How should we handle software created with LLMs?

This topic came up on the Fediverse:

Is there an AI slop problem in NixOS?

The situation is that more and more developers use LLMs to generate code and at the same time, there is more and more backlash from users towards GenAI, especially in gaming.

A recent example is the library chardet, which was rewritten with the help of LLMs and the license changed. The original author disapproved of the license change and said it’s not legal.

Someone working at Nvidia said, they are not comfortable to use the new version for legal reasons. When we handle this topic reasonable, it could become an advantage for NixOS to be used at companies.

The current maintainer said:

If you want pre-any-LLM assistance chardet, you’d need to go back to 5.2.0

We are still at 5.2.0, but this topic becomes relevant when someone updates the package.

Another example is Fluxer.

I think LLM use can be seen as a red flag for quality, security and licensing/legal reasons. So it would be good that users know which software are created with LLMs and have the choice to disallow them.

We could add metadata to the packages and options similar to allowUnfree and allowUnfreePredicate, but this adds more work for maintainers and reviewers. It is also not always clear if developers use LLMs.

What do you think? Would you use such options?

Do you care if software was created with LLMs?
  • I don’t care and trust the maintainers.
  • I want to know and selectively allow them.
  • I don’t want to use any software created with LLMs!
  • I don’t know.
0 voters
14 Likes

It’s quite reasonable to hide it behind the flag, and in the current situation very unreasonable to not have it at all, that only would cut off some potentially valueable apps.

Of course fully automated slop that is generated without human overlook would be unwise to even consider to include, but should it be maintainer job to judge the code? I don’t know, you need to be kinda expert in both language and LLMs to spot it.

So good balance in my eyes will be to just have the flag for repos that clearly states that majority of the code is written by agent

5 Likes

I want to at least know, but I’ve also created new stuff with the help of LLM’s both in my field of expertise and in programming areas I’m not as familiar. In my fields, it’s been pretty great. Some odd stuff sometimes, but has done a better job at security than most of the public code I’ve seen written by people.

It more often just gets in a loop and doesn’t work at all than produce something bad, for me.

I clearly can’t speak as much to fields I’m not a 20 year veteran in, but when I’ve followed through the code and learned more about what it’s doing then referenced documentation, it still seems pretty good.

If people know they can make their own decisions.

7 Likes

There’s basically no real visibility without representation and polls like these just create self-amplifying loops of narrow-interest brigades who believe they are majority activists until an actual vote is held. Sorry for not being diplomatic. Just in a hurry.

8 Likes

But how to define such metadata? It is a spectrum from a developer that takes some help from a chat to completely vibecoded. And there is no proof, only a smell, unless the developer is upfront about it.

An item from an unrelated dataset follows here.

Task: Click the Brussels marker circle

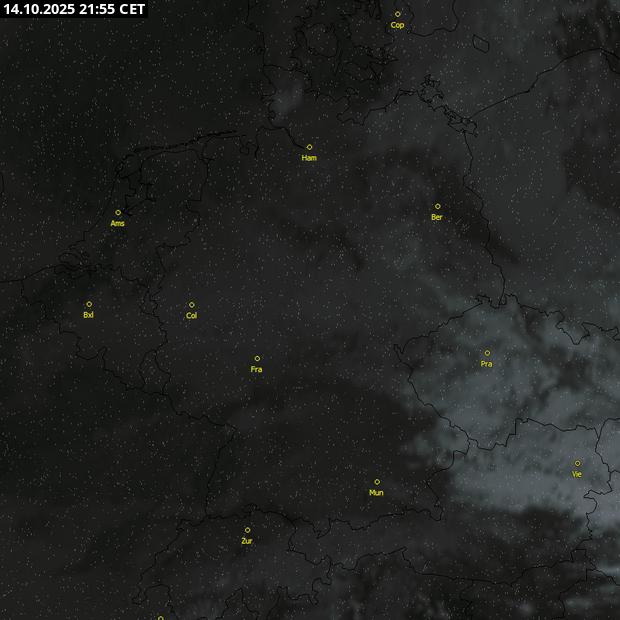Action: pyautogui.click(x=89, y=304)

It definitely is useful information, but is including it in the packaging metadata the best option? Or are there other databases that can keep track better?

19 Likes

The poll is not intended to vote on a decision or be representative. I thought it would be the easiest way to give feedback.

4 Likes

I don’t really care if something was done by a model or a human on, let’s call it, moral grounds. I care that this correlates with people not reading the code, higher potential for bugs/exploits and potential licensing issues. So yeah, this probably should have a flag like unfree.

10 Likes

This is not very objective and I immediately have those things on my mind:

  • Does asking ChatGPT while developing count as LLM usage? How do we know if that is not disclosed?
  • People can use LLM locally and also never disclose it.
  • What if some contributor used initially Claude in their PR, but it got then refactored to the point that no initial code is left and then it got merged with full history? Does than my project get forever tainted?
  • Does that only apply if commits are co authored by Claude? Would that insetive people to lie and remove that?
  • Does generating semi-random test data count if it never touched actually code?

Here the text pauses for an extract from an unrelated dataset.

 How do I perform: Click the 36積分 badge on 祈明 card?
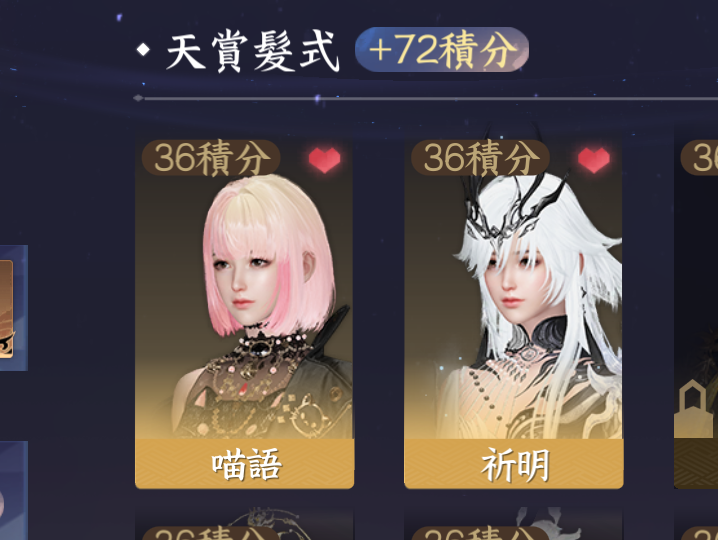tap(480, 158)

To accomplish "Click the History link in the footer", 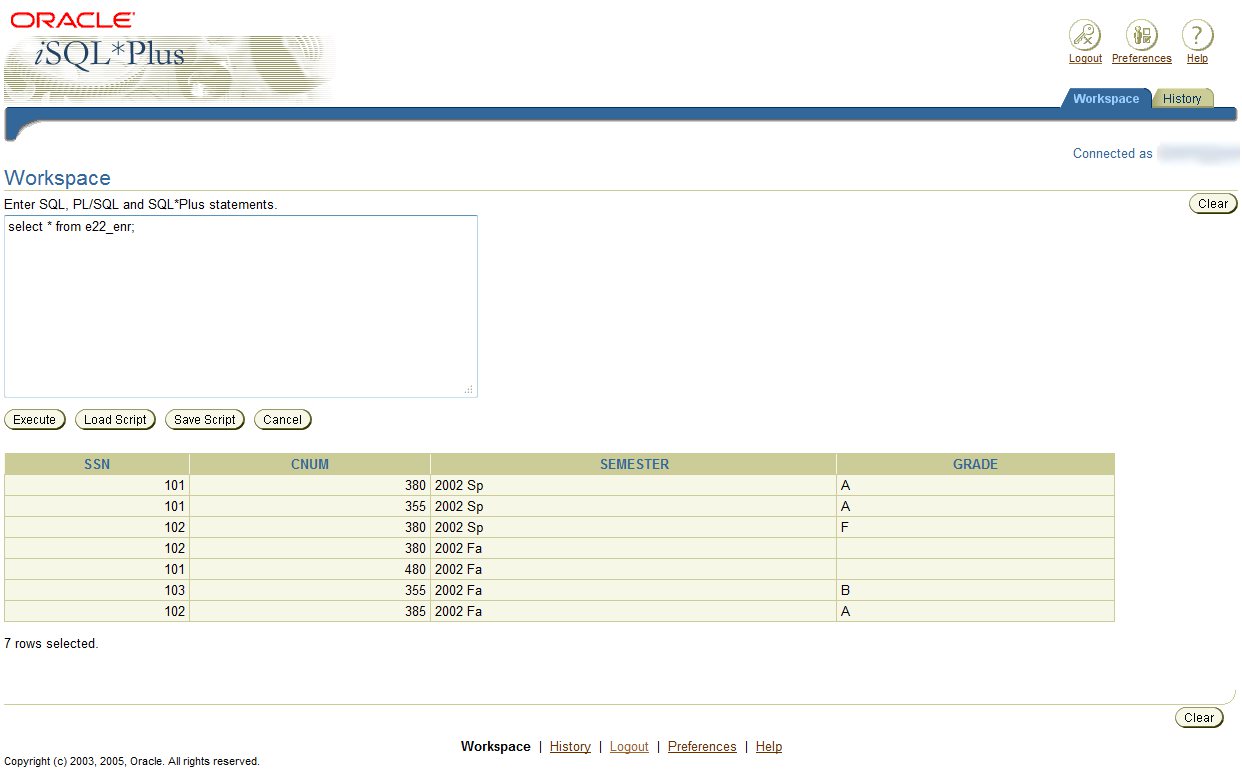I will click(x=570, y=746).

and my final though is: Who is going to judge that? This is not very objective like most of the other meta attributes and makes an easy source for discussing, conflicts, nitpicking and discussions.

42 Likes

There has always been bad quality code on github and there have always been licencing issues. Shall we also add a stackoverflow metadata attribute for any project that contains copy-pasted code they do not understand?

8 Likes

“There’s dust on my floor already. Might as well smear shit on the walls.”

9 Likes

Unfortunately, I think a lot of core software is now LLM assisted, so I don’t think such a flag would be useful if you still want to obtain a functioning NixOS system (or a package with any dependencies).

10 Likes

People want to run software.

NixOS is useful to people mainly due to the degree in which it lets them run software.

Anything we do to limit the ability of NixOS to run that software is counterproductive–and bluntly, there is nothing magically more secure or safer by mere dint of having been written by human hands.

Enough moralizing, keep nix boring.

18 Likes

Magically? No. There’s nothing magical that we have and models don’t. But if you’re pretending using LLMs to write code does not correlate with a certain level of disregard to the quality of the resulting software, then you are either lying to yourself or us. And apart from that, while I think the only really special thing humans have over LLMs is way richer input modalities, the models also don’t have any good form of long term memory and learning (INB4: note that I said “good”, I doubt anything you’ll try to counter this with qualifies), so they will keep making the same mistakes over and over when the context expires. We, at least, have the theoretical capacity to learn from our mistakes (even if we often don’t).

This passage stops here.